En plus de cet exemple « concret », les cas d’usage peuvent être très variés sur des sujets comme les conflits d’usage de l’eau, les îlots de chaleurs dans les villes dotées d’un fleuve… « Il y a tout un panel d’activités qui restent également à identifier, sur lequel nous allons continuer à travailler et à échanger. Nous avons pour cela signé un conventionnement avec l’université de Bordeaux pour développer de la recherche et des travaux avec les jumeaux numériques ».
L’exemple du dragage
- Le changement climatique bouleverse les débits et la turbidité : l’eau en Gironde est très chargée en sédiments qui se déposent sur le fond et obligent à des travaux de dragage tout au long de l’année.
- Dans les années 1970, une maquette a été installée dans un hangar reproduisant la totalité de l’estuaire pour travailler sur des digues submersibles positionnées à des endroits judicieux de la rivière pour canaliser l’eau et permettre un dragage « naturel ».
- Les jumeaux numériques vont permettre de poursuivre ces études de manière plus rapide et accélérée avec des coûts nettement plus faibles. La question est de voir quelles peuvent être les évolutions du fleuve, dans quelle mesure on peut travailler sur ces digues qui sont des ouvrages de calibration, comment favoriser le dragage naturel pour compenser/s’adapter au changement climatique.
- Une autre question concerne la lutte contre la précarisation de la vie aquatique avec la hausse des températures, l’appauvrissement de l’oxygène… Le fait de canaliser peut-il avoir un effet bénéfique sur la vie aquatique ? Des simulations numériques peuvent répondre à ce genre d’interrogations.

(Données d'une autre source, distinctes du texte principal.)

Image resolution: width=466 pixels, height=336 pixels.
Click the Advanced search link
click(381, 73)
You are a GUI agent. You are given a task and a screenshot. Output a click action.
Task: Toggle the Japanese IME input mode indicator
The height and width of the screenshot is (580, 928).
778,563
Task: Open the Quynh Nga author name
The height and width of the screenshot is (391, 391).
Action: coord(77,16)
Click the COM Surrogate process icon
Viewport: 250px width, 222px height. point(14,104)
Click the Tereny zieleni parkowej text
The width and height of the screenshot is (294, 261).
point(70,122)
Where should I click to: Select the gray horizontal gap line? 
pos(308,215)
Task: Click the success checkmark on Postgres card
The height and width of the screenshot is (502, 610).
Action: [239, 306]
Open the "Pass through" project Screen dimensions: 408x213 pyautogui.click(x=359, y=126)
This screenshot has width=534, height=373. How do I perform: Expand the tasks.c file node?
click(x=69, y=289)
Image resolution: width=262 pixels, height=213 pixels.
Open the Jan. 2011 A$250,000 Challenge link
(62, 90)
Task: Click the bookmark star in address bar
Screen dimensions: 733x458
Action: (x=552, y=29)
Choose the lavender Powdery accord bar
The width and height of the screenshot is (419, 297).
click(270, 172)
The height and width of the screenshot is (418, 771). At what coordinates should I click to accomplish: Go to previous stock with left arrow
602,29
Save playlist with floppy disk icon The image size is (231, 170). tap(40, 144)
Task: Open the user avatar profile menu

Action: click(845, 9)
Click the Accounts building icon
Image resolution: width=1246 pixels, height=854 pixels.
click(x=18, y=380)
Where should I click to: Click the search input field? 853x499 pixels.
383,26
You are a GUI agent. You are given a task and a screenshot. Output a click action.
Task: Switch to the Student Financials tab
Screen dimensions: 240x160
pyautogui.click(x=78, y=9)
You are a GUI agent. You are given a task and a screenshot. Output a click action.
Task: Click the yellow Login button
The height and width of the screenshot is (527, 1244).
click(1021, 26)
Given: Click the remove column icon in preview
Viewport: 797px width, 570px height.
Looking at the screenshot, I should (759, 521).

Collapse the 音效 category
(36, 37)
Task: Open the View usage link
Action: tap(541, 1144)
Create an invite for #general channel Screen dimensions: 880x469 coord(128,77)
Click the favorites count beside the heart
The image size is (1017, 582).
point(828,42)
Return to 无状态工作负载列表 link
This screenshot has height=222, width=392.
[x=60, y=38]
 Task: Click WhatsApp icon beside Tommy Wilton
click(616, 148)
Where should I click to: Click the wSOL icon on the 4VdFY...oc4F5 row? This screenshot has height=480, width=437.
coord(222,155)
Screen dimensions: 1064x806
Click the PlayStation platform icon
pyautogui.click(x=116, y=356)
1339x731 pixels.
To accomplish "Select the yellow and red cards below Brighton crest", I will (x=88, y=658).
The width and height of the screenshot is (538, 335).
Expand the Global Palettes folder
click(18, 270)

L’aventure ne fait que commencer
Le défi pour les jumeaux numériques, désormais mis au point et à disposition, et d’être mieux connus afin de sensibiliser de nouveaux acteurs du territoire à l’intérêt de ces outils open source, open data, réplicables et d’être utilisés. Pour Fabrice Klein : « Le développement informatique s’achève mais l’aventure du projet ne fait que commencer avec la communauté créée qui peut s’ouvrir à d’autres pour mutualiser les efforts et le partage des résultats ».